Task → Compute how many lines in the data below hold the word "from", then report that number with nothing else.

##### Listed records

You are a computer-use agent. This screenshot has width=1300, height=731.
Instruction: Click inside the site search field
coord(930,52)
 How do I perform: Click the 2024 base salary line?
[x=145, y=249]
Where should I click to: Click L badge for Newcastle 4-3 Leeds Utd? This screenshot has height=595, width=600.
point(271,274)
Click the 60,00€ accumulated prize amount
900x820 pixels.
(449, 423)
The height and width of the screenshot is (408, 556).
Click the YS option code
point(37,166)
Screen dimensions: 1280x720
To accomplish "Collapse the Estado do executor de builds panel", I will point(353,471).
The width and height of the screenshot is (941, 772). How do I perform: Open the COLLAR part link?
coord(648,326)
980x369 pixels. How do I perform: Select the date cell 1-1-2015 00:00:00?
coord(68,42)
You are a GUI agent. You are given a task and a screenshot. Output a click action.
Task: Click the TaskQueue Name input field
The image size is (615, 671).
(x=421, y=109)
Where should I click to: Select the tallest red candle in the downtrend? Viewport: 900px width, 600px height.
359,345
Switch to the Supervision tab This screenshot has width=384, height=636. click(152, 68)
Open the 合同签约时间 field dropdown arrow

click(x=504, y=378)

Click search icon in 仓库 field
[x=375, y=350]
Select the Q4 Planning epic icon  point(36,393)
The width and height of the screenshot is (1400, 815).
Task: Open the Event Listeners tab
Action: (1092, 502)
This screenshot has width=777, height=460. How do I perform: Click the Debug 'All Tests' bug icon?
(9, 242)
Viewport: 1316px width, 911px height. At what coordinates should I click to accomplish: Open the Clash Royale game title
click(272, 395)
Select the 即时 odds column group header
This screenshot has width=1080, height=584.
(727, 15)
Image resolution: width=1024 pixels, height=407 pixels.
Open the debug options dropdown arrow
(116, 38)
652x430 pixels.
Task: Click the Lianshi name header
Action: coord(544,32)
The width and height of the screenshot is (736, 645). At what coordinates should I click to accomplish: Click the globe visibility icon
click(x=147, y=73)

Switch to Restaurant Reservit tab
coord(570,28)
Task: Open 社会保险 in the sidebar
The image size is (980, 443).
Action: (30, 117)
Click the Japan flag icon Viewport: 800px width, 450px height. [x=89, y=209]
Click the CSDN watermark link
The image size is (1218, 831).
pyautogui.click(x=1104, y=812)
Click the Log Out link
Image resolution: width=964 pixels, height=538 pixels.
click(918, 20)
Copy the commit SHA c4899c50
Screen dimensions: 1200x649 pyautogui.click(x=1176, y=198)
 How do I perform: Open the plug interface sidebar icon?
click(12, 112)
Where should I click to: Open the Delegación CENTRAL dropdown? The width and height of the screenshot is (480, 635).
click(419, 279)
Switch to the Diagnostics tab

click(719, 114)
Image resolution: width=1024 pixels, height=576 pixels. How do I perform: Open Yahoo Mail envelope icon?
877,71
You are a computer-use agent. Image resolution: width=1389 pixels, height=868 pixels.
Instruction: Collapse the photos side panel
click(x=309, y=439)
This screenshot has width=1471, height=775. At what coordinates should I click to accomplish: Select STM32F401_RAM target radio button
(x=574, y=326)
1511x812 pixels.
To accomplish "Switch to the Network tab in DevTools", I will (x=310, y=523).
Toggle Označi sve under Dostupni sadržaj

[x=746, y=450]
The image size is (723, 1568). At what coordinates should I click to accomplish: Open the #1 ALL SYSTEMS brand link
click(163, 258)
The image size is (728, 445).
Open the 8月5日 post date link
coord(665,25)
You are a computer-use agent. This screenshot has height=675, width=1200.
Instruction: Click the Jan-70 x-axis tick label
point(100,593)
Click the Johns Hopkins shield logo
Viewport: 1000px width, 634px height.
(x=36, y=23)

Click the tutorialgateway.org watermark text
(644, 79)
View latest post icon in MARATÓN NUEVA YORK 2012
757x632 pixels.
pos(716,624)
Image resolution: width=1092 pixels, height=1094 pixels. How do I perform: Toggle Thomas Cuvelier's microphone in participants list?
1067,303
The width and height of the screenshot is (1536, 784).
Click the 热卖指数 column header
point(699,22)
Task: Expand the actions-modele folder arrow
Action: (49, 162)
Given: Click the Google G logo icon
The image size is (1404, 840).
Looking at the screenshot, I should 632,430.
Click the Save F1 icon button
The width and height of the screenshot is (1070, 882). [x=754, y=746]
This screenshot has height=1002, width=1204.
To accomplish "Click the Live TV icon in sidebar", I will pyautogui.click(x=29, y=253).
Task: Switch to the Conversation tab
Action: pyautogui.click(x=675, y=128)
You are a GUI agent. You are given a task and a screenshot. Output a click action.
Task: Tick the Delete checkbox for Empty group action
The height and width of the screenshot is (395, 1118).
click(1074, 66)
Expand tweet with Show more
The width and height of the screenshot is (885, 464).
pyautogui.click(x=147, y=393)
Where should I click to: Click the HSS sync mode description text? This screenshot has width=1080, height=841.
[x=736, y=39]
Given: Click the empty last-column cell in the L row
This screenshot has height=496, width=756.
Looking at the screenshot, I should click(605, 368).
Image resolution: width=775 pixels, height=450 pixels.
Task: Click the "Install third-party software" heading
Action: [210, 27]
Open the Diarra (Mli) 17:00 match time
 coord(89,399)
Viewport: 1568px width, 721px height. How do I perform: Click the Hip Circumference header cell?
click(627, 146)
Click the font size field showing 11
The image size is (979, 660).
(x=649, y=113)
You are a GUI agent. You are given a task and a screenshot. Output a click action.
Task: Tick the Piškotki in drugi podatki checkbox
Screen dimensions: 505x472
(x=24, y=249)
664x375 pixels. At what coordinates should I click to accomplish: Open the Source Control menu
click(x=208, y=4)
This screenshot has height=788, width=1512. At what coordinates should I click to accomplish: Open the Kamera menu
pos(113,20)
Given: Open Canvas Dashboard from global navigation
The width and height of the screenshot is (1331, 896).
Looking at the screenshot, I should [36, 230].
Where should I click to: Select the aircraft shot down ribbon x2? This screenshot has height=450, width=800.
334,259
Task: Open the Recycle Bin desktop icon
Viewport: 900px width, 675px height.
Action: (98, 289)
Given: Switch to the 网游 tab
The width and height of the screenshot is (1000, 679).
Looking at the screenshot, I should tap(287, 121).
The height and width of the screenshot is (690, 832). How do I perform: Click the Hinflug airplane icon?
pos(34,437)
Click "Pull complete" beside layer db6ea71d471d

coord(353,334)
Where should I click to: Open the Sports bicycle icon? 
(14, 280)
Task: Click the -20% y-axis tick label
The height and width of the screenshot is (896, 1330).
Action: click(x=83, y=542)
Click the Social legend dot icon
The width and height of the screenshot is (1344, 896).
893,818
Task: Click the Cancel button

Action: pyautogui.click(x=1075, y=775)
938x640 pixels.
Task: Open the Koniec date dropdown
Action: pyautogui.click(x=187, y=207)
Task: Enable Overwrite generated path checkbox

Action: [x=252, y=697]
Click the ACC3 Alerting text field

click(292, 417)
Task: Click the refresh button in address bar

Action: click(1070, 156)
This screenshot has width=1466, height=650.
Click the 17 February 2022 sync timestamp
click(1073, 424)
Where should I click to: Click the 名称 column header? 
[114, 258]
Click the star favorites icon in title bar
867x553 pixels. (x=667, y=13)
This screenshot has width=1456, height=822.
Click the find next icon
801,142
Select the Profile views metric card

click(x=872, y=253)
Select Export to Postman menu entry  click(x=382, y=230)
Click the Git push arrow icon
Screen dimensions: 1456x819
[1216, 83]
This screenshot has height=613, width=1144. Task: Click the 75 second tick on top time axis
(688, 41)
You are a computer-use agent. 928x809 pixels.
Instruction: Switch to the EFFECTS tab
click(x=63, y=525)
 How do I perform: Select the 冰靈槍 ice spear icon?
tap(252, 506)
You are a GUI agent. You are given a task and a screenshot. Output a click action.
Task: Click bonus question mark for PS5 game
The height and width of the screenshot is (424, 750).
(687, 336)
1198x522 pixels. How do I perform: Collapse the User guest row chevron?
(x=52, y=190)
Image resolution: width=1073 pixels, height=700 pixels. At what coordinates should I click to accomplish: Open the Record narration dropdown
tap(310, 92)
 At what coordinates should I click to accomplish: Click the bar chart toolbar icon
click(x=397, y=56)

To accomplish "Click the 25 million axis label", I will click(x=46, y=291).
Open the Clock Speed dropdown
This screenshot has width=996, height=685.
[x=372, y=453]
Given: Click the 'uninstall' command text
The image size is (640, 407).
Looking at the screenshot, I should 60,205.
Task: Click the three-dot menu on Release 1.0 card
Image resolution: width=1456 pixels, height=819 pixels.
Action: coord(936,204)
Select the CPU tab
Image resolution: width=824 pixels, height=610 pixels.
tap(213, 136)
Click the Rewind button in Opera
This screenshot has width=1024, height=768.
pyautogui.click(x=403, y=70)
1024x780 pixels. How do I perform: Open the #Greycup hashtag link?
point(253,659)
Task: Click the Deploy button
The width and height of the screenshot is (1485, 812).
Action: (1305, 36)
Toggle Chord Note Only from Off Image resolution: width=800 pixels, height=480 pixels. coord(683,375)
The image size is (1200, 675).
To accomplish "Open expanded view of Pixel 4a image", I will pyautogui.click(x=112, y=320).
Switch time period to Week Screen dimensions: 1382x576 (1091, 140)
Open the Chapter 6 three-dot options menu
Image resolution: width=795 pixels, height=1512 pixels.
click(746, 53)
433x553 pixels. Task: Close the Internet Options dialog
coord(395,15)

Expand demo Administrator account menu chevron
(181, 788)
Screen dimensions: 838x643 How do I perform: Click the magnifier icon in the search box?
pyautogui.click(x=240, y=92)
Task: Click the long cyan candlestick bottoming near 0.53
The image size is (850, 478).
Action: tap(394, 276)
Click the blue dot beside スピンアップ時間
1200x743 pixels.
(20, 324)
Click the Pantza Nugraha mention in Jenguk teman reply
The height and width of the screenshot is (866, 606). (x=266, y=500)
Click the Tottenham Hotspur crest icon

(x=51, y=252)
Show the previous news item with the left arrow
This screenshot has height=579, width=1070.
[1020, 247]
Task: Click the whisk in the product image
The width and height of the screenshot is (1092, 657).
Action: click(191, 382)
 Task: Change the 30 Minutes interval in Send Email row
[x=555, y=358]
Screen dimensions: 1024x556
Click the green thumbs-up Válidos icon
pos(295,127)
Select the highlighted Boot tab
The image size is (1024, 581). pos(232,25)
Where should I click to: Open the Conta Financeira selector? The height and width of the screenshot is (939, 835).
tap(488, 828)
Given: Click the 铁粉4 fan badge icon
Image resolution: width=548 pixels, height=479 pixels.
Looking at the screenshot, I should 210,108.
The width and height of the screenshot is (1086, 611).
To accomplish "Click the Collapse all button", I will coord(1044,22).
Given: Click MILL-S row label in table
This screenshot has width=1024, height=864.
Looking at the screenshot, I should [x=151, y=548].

##########

Final answer → 2